**AIM OF THE EXERCISE:**
Write the material out again, line by line, exactly as it is.
^^^^
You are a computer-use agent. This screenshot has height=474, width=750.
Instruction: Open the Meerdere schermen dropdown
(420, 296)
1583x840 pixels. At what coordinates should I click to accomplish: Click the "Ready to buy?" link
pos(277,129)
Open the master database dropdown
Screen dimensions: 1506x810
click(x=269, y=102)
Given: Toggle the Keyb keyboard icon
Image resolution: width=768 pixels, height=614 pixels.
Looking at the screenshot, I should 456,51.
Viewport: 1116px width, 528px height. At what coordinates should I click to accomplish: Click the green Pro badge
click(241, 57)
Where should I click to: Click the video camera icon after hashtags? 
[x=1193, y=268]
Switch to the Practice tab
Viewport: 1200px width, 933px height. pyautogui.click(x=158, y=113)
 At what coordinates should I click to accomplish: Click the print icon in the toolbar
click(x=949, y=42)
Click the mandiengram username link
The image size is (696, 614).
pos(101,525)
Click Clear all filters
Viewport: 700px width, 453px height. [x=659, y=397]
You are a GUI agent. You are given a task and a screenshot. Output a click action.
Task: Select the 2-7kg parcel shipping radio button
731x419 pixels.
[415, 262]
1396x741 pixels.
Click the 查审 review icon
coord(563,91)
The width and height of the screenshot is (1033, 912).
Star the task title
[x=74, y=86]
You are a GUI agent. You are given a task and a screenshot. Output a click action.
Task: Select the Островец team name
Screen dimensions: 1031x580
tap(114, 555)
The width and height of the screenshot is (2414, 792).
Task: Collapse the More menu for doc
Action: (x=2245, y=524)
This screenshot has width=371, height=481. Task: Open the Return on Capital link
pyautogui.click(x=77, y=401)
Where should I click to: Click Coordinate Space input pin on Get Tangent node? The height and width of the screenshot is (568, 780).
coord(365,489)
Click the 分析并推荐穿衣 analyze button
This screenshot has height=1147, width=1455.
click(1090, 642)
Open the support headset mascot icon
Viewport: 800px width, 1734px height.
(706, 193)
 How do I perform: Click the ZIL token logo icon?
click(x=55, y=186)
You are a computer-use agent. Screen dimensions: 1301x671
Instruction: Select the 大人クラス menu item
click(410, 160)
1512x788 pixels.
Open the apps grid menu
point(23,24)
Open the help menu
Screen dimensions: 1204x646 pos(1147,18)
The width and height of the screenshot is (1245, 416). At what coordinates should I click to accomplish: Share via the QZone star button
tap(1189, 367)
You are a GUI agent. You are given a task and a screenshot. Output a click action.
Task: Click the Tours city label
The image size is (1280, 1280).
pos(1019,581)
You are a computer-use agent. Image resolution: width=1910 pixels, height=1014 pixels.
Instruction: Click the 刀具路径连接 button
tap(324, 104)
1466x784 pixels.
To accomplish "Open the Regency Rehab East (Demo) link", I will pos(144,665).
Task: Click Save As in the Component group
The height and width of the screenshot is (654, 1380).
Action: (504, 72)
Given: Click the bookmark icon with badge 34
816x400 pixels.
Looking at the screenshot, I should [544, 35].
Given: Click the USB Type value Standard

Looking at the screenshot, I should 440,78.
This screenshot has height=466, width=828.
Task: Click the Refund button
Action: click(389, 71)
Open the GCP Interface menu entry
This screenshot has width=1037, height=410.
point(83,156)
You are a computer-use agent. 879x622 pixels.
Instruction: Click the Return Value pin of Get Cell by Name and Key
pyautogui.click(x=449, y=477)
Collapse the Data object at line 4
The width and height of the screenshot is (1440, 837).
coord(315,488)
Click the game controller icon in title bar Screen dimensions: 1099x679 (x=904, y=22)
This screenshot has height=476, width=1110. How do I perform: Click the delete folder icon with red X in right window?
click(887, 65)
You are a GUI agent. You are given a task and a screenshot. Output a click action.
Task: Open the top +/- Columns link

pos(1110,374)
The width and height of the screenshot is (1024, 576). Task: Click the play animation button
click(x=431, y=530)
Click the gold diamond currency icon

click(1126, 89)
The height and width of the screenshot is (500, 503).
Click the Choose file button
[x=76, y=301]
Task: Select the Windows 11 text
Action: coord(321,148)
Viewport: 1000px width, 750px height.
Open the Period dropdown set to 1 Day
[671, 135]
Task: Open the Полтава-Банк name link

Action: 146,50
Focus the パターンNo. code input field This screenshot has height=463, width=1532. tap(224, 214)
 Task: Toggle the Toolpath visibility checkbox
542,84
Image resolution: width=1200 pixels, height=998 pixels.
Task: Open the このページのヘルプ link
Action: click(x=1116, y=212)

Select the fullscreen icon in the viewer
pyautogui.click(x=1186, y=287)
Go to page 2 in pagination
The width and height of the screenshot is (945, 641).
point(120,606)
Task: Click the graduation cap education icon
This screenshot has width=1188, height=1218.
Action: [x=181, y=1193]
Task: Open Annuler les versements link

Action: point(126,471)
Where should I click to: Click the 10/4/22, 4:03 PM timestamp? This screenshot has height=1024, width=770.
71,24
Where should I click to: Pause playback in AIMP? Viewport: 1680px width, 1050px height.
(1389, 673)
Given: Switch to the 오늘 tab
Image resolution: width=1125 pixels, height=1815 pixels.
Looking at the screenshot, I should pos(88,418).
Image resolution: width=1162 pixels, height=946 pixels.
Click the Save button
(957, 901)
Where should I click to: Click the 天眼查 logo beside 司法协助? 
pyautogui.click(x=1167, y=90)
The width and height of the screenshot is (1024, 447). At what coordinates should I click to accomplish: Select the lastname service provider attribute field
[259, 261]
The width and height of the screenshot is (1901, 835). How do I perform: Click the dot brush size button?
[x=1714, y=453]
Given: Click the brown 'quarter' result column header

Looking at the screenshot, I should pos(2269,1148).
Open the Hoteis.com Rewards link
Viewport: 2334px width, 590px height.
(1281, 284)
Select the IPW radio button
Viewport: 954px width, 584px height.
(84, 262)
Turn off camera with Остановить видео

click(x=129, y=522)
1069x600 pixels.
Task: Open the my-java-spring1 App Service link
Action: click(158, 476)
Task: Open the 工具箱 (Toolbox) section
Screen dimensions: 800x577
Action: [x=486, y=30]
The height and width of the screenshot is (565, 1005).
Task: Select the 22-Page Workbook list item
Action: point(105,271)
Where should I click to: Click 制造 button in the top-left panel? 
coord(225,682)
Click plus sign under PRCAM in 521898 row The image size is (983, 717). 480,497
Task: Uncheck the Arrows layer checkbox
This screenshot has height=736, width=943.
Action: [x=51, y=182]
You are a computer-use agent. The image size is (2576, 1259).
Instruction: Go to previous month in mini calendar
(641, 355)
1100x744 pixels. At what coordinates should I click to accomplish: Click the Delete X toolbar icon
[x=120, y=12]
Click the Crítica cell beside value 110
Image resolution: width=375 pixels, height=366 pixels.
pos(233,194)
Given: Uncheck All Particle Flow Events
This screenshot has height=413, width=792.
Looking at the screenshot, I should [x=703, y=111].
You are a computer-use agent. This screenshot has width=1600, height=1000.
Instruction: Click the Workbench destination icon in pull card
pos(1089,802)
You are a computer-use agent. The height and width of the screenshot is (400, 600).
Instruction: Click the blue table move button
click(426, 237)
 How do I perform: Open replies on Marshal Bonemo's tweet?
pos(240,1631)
^^^^
**OUTPUT OF THE TASK:**
You are a computer-use agent. This screenshot has height=474, width=750.
Instruction: Open the Meerdere schermen dropdown
(420, 296)
1583x840 pixels. At what coordinates should I click to accomplish: Click the "Ready to buy?" link
pos(277,129)
Open the master database dropdown
Screen dimensions: 1506x810
click(x=269, y=102)
Given: Toggle the Keyb keyboard icon
Image resolution: width=768 pixels, height=614 pixels.
Looking at the screenshot, I should 456,51.
Viewport: 1116px width, 528px height. At what coordinates should I click to accomplish: Click the green Pro badge
click(241, 57)
Where should I click to: Click the video camera icon after hashtags? 
[x=1193, y=268]
Switch to the Practice tab
Viewport: 1200px width, 933px height. pyautogui.click(x=158, y=113)
 At what coordinates should I click to accomplish: Click the print icon in the toolbar
click(x=949, y=42)
Click the mandiengram username link
The image size is (696, 614).
pos(101,525)
Click Clear all filters
Viewport: 700px width, 453px height. [x=659, y=397]
You are a GUI agent. You are given a task and a screenshot. Output a click action.
Task: Select the 2-7kg parcel shipping radio button
731x419 pixels.
[415, 262]
1396x741 pixels.
Click the 查审 review icon
coord(563,91)
The width and height of the screenshot is (1033, 912).
Star the task title
[x=74, y=86]
You are a GUI agent. You are given a task and a screenshot. Output a click action.
Task: Select the Островец team name
Screen dimensions: 1031x580
tap(114, 555)
The width and height of the screenshot is (2414, 792).
Task: Collapse the More menu for doc
Action: (x=2245, y=524)
This screenshot has width=371, height=481. Task: Open the Return on Capital link
pyautogui.click(x=77, y=401)
Where should I click to: Click Coordinate Space input pin on Get Tangent node? The height and width of the screenshot is (568, 780).
coord(365,489)
Click the 分析并推荐穿衣 analyze button
This screenshot has height=1147, width=1455.
click(1090, 642)
Open the support headset mascot icon
Viewport: 800px width, 1734px height.
(706, 193)
 How do I perform: Click the ZIL token logo icon?
click(x=55, y=186)
You are a computer-use agent. Screen dimensions: 1301x671
Instruction: Select the 大人クラス menu item
click(410, 160)
1512x788 pixels.
Open the apps grid menu
point(23,24)
Open the help menu
Screen dimensions: 1204x646 pos(1147,18)
The width and height of the screenshot is (1245, 416). At what coordinates should I click to accomplish: Share via the QZone star button
tap(1189, 367)
You are a GUI agent. You are given a task and a screenshot. Output a click action.
Task: Click the Tours city label
The image size is (1280, 1280).
pos(1019,581)
You are a computer-use agent. Image resolution: width=1910 pixels, height=1014 pixels.
Instruction: Click the 刀具路径连接 button
tap(324, 104)
1466x784 pixels.
To accomplish "Open the Regency Rehab East (Demo) link", I will pos(144,665).
Task: Click Save As in the Component group
The height and width of the screenshot is (654, 1380).
Action: (504, 72)
Given: Click the bookmark icon with badge 34
816x400 pixels.
Looking at the screenshot, I should [544, 35].
Given: Click the USB Type value Standard

Looking at the screenshot, I should 440,78.
This screenshot has height=466, width=828.
Task: Click the Refund button
Action: click(389, 71)
Open the GCP Interface menu entry
This screenshot has width=1037, height=410.
point(83,156)
You are a computer-use agent. 879x622 pixels.
Instruction: Click the Return Value pin of Get Cell by Name and Key
pyautogui.click(x=449, y=477)
Collapse the Data object at line 4
The width and height of the screenshot is (1440, 837).
coord(315,488)
Click the game controller icon in title bar Screen dimensions: 1099x679 (x=904, y=22)
This screenshot has height=476, width=1110. How do I perform: Click the delete folder icon with red X in right window?
click(887, 65)
You are a GUI agent. You are given a task and a screenshot. Output a click action.
Task: Open the top +/- Columns link

pos(1110,374)
The width and height of the screenshot is (1024, 576). Task: Click the play animation button
click(x=431, y=530)
Click the gold diamond currency icon

click(1126, 89)
The height and width of the screenshot is (500, 503).
Click the Choose file button
[x=76, y=301]
Task: Select the Windows 11 text
Action: coord(321,148)
Viewport: 1000px width, 750px height.
Open the Period dropdown set to 1 Day
[671, 135]
Task: Open the Полтава-Банк name link

Action: 146,50
Focus the パターンNo. code input field This screenshot has height=463, width=1532. tap(224, 214)
 Task: Toggle the Toolpath visibility checkbox
542,84
Image resolution: width=1200 pixels, height=998 pixels.
Task: Open the このページのヘルプ link
Action: click(x=1116, y=212)

Select the fullscreen icon in the viewer
pyautogui.click(x=1186, y=287)
Go to page 2 in pagination
The width and height of the screenshot is (945, 641).
point(120,606)
Task: Click the graduation cap education icon
This screenshot has width=1188, height=1218.
Action: [x=181, y=1193]
Task: Open Annuler les versements link

Action: point(126,471)
Where should I click to: Click the 10/4/22, 4:03 PM timestamp? This screenshot has height=1024, width=770.
71,24
Where should I click to: Pause playback in AIMP? Viewport: 1680px width, 1050px height.
(1389, 673)
Given: Switch to the 오늘 tab
Image resolution: width=1125 pixels, height=1815 pixels.
Looking at the screenshot, I should pos(88,418).
Image resolution: width=1162 pixels, height=946 pixels.
Click the Save button
(957, 901)
Where should I click to: Click the 天眼查 logo beside 司法协助? 
pyautogui.click(x=1167, y=90)
The width and height of the screenshot is (1024, 447). At what coordinates should I click to accomplish: Select the lastname service provider attribute field
[259, 261]
The width and height of the screenshot is (1901, 835). How do I perform: Click the dot brush size button?
[x=1714, y=453]
Given: Click the brown 'quarter' result column header

Looking at the screenshot, I should pos(2269,1148).
Open the Hoteis.com Rewards link
Viewport: 2334px width, 590px height.
(1281, 284)
Select the IPW radio button
Viewport: 954px width, 584px height.
(84, 262)
Turn off camera with Остановить видео

click(x=129, y=522)
1069x600 pixels.
Task: Open the my-java-spring1 App Service link
Action: click(158, 476)
Task: Open the 工具箱 (Toolbox) section
Screen dimensions: 800x577
Action: [x=486, y=30]
The height and width of the screenshot is (565, 1005).
Task: Select the 22-Page Workbook list item
Action: point(105,271)
Where should I click to: Click 制造 button in the top-left panel? 
coord(225,682)
Click plus sign under PRCAM in 521898 row The image size is (983, 717). 480,497
Task: Uncheck the Arrows layer checkbox
This screenshot has height=736, width=943.
Action: [x=51, y=182]
You are a computer-use agent. The image size is (2576, 1259).
Instruction: Go to previous month in mini calendar
(641, 355)
1100x744 pixels. At what coordinates should I click to accomplish: Click the Delete X toolbar icon
[x=120, y=12]
Click the Crítica cell beside value 110
Image resolution: width=375 pixels, height=366 pixels.
pos(233,194)
Given: Uncheck All Particle Flow Events
This screenshot has height=413, width=792.
Looking at the screenshot, I should [x=703, y=111].
You are a computer-use agent. This screenshot has width=1600, height=1000.
Instruction: Click the Workbench destination icon in pull card
pos(1089,802)
You are a computer-use agent. The height and width of the screenshot is (400, 600).
Instruction: Click the blue table move button
click(426, 237)
 How do I perform: Open replies on Marshal Bonemo's tweet?
pos(240,1631)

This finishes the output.